# Beneath the Pinnacles of Azor'alq: Book 12, Chapter 116



## Aeolius (Feb 13, 2004)

(Originally posted at http://www.lobi.com/bpaa/)

The Party
Cilvia: a tiefling mermaid
Nee'Kaa: an oceanid (daughter of a salt hag and triton
A fine damselfish hivemind (swarm, aquatic)
Rimus: a human altered with grafts from a pseudonatural fish hag
Saphier: a half-dragon/half-fiend (half-topaz dragon succubus, using SS levels)
Xmador: a triton prince
Teal: a half-water elemental/half-sea elf
Alkanon: a sea elf


   Seizing his moment, Xmador dives into the chill of the deep, his eyes set upon the lone devil ray rendered unconscious by his half-sister. Within his mind, he recalls the words uttered by an ixitxachitl moments before the battle was won. These creatures knew of the Nighthouse. They knew of the orichalcum quarterstaff carried by NeeKaa.

   Choosing his moment with care, the triton readies his silver scimitar, slices through the devil ray's tail to remove the threat carried by it's sharpened barb, and binds the creature as best he is able.

   Unseen by the triton, a metal ring that had been secured around the base of the devil ray's tail now falls freely into the depths. Drawn to the shimmering ring, the sea haggle easily recovers the item. 

   "The creature is one of evil" Croceus communicates telepathically from his brow. At times Xmador forgets that the agathion, dweller of the Thalasian Sea, encircles his skull in the form of a living crown of golden coral. Though it had once assumed the form of a conch horn, Croceus now serves its role as ambassador; a continual reminder that Xmador has secured a celestial kingdom in a faraway realm.

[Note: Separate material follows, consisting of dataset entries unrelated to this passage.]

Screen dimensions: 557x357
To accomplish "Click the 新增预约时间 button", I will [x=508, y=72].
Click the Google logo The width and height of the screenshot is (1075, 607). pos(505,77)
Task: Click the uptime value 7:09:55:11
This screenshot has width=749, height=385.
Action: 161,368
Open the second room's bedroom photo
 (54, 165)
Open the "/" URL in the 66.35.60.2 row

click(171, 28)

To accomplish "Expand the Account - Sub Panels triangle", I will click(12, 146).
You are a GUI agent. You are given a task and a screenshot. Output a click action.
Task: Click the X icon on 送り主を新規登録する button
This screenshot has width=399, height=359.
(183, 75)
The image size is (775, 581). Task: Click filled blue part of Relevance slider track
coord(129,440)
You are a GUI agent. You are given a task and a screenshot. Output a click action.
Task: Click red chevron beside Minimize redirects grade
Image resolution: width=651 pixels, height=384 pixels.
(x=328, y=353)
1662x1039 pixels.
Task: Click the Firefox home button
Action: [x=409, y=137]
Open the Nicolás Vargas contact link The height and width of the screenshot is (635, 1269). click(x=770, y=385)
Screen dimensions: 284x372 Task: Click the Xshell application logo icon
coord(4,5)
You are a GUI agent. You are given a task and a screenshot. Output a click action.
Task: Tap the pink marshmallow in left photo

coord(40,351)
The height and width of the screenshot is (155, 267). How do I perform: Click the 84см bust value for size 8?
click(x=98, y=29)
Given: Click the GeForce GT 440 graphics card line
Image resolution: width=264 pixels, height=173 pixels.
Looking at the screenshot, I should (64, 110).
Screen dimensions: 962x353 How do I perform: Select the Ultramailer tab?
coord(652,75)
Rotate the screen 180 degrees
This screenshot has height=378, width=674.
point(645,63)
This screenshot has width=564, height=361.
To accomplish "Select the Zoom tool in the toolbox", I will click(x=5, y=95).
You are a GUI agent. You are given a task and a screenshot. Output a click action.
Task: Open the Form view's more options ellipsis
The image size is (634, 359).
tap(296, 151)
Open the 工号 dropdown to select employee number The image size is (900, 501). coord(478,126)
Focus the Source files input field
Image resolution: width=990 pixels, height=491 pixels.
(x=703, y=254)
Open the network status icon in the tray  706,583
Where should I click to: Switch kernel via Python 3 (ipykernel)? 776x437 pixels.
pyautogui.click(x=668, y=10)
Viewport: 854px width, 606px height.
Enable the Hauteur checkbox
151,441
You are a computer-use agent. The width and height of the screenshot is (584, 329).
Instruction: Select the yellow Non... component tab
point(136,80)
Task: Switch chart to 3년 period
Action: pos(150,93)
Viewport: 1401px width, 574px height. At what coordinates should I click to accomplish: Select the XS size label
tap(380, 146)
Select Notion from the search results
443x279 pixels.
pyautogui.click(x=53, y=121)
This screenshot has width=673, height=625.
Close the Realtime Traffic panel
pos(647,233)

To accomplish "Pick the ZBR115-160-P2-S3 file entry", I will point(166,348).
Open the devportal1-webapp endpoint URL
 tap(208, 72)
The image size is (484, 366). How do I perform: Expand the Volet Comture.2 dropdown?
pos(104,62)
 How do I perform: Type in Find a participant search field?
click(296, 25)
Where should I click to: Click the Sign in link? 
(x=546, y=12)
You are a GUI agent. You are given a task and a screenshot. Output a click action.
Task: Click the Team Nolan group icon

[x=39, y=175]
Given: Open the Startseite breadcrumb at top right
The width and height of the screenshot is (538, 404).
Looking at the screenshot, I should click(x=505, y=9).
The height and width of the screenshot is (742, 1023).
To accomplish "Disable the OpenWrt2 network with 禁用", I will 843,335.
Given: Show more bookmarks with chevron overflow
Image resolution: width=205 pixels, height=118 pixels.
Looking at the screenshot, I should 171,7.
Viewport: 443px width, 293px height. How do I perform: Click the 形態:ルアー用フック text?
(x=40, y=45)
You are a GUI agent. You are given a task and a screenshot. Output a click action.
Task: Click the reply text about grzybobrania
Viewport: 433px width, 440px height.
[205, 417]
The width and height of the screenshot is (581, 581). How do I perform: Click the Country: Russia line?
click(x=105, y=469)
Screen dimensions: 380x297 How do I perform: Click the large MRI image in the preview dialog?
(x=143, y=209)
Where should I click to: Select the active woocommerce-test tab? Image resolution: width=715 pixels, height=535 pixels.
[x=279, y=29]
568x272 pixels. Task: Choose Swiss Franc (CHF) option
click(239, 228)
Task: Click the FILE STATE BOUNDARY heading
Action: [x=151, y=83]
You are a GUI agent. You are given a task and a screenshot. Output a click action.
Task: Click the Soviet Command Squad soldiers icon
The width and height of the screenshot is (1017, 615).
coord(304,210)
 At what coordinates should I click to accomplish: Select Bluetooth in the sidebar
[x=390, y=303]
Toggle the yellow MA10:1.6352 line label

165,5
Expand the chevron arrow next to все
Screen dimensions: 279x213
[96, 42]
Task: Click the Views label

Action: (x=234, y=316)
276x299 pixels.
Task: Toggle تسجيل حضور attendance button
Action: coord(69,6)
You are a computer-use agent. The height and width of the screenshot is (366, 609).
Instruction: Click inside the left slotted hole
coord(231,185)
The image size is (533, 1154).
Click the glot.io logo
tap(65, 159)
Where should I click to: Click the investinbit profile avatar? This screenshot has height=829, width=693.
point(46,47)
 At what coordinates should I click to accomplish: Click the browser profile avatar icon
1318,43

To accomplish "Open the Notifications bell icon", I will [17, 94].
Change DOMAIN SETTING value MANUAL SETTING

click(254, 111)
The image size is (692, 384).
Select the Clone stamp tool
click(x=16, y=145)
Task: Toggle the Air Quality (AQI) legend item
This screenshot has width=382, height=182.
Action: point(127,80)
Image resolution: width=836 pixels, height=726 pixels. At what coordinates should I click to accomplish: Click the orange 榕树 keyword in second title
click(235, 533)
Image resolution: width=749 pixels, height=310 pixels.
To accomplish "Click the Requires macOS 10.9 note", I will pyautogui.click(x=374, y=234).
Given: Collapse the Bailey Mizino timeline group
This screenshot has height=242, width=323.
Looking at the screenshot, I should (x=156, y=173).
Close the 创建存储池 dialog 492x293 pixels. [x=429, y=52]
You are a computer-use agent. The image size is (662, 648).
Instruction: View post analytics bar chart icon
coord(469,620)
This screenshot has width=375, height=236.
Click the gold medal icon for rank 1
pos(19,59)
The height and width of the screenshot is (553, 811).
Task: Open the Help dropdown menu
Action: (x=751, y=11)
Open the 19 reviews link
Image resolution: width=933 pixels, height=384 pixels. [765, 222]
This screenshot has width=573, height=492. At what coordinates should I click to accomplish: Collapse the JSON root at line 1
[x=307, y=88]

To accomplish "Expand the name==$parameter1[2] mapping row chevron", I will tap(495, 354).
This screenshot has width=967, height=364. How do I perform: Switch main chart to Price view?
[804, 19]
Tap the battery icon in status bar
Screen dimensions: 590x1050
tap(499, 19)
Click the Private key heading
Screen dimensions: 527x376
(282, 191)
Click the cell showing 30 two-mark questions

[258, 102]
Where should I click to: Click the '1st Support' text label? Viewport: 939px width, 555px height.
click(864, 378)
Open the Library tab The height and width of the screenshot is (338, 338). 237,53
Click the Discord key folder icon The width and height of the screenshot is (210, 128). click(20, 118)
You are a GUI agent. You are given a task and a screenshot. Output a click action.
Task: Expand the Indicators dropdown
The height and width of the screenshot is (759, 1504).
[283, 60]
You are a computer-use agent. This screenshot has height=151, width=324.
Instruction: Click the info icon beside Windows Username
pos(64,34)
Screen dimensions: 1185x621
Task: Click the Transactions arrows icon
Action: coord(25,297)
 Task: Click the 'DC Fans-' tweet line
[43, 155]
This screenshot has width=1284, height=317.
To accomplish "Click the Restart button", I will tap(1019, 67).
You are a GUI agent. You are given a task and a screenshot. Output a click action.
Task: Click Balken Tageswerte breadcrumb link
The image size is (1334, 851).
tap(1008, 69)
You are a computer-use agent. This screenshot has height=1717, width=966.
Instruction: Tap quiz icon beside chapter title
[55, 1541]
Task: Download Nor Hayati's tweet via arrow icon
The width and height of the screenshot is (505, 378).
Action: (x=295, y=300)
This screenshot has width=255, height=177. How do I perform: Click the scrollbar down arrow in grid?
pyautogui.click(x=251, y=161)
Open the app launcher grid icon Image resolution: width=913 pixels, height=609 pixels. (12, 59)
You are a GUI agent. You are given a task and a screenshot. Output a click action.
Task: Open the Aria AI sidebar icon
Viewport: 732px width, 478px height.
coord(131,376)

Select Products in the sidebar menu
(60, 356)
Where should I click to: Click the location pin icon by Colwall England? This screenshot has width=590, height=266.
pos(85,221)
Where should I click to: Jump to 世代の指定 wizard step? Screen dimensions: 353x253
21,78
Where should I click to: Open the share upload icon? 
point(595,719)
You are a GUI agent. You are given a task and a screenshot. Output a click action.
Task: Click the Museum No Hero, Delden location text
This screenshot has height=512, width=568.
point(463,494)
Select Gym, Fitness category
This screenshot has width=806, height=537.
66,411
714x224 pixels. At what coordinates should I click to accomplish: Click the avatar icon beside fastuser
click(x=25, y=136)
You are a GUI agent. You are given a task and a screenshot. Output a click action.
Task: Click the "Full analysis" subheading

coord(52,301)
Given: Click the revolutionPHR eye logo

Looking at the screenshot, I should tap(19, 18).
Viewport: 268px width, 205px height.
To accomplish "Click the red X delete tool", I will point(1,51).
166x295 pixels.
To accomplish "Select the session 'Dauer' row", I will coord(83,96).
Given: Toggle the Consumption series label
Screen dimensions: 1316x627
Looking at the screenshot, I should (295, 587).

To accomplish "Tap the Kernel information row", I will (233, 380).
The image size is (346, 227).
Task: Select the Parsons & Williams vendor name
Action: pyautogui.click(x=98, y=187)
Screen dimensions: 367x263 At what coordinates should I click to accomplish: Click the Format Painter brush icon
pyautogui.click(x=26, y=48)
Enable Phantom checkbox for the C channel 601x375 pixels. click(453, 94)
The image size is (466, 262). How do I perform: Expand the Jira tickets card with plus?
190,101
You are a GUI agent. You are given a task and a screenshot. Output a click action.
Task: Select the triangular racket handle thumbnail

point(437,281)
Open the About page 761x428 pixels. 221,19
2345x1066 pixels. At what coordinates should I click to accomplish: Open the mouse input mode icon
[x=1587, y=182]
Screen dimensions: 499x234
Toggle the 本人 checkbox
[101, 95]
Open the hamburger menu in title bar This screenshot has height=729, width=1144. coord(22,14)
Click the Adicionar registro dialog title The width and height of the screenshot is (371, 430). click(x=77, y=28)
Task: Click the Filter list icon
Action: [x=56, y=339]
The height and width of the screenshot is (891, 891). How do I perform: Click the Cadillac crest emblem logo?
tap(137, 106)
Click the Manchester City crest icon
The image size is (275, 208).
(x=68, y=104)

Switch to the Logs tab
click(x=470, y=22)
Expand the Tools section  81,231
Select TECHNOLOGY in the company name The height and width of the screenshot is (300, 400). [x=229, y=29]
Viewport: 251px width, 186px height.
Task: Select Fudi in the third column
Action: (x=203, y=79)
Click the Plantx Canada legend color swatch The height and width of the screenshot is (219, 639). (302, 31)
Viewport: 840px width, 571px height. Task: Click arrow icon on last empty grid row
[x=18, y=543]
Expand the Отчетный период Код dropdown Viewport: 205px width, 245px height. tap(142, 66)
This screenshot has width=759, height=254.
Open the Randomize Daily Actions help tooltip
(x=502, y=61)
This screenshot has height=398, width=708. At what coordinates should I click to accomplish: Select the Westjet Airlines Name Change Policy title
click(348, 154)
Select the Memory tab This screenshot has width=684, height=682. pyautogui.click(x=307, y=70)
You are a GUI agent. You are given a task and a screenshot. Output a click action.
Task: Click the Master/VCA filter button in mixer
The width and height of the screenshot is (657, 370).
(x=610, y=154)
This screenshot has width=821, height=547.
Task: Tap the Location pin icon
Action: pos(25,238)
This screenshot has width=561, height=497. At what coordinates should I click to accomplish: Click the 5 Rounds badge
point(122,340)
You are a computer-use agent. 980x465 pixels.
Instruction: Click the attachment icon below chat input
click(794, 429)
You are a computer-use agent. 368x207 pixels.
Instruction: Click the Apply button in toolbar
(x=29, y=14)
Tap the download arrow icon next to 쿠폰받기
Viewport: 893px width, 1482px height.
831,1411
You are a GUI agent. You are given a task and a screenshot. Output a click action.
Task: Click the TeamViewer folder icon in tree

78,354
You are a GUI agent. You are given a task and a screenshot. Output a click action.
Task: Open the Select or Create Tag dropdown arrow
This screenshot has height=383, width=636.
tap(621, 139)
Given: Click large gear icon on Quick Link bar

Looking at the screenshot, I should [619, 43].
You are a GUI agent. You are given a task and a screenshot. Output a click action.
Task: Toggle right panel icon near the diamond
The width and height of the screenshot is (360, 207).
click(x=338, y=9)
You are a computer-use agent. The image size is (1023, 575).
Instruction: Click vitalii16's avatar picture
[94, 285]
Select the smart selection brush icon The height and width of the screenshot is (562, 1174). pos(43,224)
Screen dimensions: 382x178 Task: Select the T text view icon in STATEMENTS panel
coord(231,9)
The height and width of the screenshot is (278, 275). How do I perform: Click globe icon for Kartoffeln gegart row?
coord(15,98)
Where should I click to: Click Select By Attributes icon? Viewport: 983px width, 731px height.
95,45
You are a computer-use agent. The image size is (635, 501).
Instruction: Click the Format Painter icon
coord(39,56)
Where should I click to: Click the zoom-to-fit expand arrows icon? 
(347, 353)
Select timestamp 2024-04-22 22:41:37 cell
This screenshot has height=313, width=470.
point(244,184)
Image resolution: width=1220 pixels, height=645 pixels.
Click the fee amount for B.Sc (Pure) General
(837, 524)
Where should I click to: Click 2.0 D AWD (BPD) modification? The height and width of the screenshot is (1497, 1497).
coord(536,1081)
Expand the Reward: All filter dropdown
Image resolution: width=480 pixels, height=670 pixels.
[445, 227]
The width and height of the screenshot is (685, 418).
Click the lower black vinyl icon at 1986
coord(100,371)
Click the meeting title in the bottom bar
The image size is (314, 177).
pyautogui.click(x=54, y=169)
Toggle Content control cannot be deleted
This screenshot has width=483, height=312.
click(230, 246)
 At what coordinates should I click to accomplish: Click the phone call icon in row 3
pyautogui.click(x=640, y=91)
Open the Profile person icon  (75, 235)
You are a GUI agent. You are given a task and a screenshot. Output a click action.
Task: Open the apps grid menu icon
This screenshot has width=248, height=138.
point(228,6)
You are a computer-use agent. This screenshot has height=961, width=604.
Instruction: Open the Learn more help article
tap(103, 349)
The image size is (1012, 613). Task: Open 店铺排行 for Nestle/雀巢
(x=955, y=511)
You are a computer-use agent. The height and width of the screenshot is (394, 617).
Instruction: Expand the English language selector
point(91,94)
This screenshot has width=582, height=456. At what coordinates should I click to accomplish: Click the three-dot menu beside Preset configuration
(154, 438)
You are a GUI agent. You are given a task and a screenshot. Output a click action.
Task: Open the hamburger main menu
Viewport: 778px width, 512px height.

   "I...shall...give...you...NOTHING!" the devil ray spits, as he regains consciousness. As he breathes, blood flows from his gills "The will of Tempest be done. I have failed. The others shall not. You will never escape the vengeful eye of the sea hag. Isalas shall..."

   The captive ixitxachitl is unable to finish his final remarks. His gills unmoving, the creature quietly and unceremoniously dies.

   Having traveled to the depths, the sea haggle looks to the west where the chain ray now swims. Darting towards its adversary, the hivemind easily overtakes the slower construct. Within links of animated chain, a captive ixitxachitl seems moments from death. 

   Their enemy defeated, the party is reminded once more of the storm which surges atop Synsaal. The devil rays had sought shelter within the confines of the gargantuan oyster. The crosscurrents and undulating waves seem to suggest they do likewise. 

   Adding to the ominous darkness born of the clouds above, a mysterious violet rain began to fall. Seeping into the surrounding waters like viscous ink, the rain seemed unnatural in origin.

------------------------------------------------------------

   Now familiarized with the inner chambers of the Shellship, Cilvia remains fascinated with the effects of the magical infusion given by the mermen caretakers of the living craft in which she now walks. Aware that the effects such magics were not permanent, she kept her eye upon the water.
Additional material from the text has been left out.